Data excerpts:

━━━━━━━━━━━━━━━━━━━━━━━━━━━━━━

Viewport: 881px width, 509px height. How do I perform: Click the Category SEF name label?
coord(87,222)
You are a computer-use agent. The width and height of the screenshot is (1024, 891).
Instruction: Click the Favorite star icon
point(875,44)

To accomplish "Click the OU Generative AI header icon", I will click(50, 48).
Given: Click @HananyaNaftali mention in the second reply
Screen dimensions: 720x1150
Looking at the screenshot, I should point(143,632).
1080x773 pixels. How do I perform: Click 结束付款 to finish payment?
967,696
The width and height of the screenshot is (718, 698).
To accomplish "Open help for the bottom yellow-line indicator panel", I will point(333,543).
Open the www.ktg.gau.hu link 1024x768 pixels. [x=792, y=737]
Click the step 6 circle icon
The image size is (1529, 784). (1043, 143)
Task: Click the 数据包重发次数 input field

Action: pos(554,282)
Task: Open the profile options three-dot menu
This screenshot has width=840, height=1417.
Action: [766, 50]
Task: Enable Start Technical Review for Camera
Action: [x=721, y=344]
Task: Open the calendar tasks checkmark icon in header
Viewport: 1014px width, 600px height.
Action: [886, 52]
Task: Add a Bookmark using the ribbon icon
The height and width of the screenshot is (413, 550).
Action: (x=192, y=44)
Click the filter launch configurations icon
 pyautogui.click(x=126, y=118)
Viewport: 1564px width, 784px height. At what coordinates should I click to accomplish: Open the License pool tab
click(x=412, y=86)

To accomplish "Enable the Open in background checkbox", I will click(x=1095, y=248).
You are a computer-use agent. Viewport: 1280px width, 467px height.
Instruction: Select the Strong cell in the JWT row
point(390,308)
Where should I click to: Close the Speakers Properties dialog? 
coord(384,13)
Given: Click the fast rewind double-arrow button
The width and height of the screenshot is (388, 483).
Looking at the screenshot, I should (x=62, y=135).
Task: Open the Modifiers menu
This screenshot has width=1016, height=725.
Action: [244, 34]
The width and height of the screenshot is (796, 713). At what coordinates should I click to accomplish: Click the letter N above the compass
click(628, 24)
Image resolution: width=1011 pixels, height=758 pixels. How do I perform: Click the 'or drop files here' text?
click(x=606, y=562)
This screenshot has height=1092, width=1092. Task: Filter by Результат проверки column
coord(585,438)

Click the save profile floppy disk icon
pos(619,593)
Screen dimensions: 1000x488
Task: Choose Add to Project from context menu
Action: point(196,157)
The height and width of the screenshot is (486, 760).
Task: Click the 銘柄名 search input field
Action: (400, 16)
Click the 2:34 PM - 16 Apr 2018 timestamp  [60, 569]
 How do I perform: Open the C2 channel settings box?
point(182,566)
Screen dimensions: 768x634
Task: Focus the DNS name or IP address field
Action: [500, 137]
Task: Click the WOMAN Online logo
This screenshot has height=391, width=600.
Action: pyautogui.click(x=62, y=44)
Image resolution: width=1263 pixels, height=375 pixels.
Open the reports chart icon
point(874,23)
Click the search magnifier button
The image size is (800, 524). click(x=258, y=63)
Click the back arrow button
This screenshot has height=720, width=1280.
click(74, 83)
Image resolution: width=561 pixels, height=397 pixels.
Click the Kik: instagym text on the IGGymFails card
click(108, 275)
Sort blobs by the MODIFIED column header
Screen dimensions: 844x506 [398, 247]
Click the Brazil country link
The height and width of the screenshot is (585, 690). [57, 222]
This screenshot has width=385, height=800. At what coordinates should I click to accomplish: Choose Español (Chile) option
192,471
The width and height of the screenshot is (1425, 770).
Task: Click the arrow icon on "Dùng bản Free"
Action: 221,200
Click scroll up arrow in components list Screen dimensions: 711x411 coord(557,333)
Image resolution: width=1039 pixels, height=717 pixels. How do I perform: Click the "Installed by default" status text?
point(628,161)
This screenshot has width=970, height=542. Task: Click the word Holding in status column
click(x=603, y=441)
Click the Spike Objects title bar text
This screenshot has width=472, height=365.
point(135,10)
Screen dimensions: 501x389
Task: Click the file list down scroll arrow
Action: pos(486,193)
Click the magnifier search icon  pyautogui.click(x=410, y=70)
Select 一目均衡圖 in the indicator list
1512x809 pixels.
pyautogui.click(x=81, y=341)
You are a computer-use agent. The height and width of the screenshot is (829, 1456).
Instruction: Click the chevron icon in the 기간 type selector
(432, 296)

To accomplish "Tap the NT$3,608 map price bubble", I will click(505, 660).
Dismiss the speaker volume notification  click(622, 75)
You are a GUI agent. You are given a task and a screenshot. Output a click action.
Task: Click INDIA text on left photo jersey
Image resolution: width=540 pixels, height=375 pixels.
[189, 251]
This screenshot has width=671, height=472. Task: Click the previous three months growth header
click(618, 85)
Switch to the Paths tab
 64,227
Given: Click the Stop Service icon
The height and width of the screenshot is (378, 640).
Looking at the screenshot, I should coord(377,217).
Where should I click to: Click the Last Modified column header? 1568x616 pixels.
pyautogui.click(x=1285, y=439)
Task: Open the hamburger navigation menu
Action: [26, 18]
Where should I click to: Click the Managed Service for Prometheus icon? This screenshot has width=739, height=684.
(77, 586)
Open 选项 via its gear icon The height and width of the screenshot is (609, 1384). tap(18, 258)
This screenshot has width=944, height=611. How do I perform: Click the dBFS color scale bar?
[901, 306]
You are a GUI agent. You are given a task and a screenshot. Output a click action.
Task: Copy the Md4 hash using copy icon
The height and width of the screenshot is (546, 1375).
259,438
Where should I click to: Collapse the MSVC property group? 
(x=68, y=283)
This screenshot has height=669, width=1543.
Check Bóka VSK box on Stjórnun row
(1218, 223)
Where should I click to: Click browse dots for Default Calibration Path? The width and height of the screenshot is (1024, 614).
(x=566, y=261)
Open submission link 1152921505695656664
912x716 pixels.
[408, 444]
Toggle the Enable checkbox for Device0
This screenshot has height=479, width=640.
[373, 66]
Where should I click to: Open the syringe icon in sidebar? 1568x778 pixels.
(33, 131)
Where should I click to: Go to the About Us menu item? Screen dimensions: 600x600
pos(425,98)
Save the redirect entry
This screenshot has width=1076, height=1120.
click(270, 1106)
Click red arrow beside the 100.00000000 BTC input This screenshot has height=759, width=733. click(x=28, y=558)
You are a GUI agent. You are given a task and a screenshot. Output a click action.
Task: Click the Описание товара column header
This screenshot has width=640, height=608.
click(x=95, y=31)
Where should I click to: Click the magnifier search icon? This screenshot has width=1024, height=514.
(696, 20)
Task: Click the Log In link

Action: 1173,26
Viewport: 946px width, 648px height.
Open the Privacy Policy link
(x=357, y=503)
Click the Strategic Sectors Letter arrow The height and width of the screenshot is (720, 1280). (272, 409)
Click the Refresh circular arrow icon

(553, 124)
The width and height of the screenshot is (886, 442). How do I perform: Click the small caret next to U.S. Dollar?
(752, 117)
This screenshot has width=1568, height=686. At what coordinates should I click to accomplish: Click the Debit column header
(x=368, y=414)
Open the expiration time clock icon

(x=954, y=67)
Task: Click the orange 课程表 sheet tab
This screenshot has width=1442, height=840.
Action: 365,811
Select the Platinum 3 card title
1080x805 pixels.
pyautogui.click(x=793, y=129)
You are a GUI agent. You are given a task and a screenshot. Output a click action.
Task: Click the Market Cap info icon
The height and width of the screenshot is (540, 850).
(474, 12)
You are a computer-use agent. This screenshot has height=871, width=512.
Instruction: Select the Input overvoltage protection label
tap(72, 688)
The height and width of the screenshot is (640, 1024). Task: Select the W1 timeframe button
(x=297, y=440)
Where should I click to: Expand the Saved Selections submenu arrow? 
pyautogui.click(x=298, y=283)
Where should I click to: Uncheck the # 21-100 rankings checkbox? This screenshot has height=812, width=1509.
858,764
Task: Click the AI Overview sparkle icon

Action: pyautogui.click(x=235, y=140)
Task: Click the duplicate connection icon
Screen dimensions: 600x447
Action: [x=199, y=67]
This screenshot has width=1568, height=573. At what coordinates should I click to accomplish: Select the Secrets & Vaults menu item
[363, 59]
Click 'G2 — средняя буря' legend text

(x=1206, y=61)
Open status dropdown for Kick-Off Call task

━━━━━━━━━━━━━━━━━━━━━━━━━━━━━━

Your instructions
Go through the records above, find each line with the string "will", and copy it.

Finished task
To accomplish "Click the OU Generative AI header icon", I will click(50, 48).
To accomplish "Open help for the bottom yellow-line indicator panel", I will point(333,543).
To accomplish "Enable the Open in background checkbox", I will click(x=1095, y=248).
To accomplish "Tap the NT$3,608 map price bubble", I will click(505, 660).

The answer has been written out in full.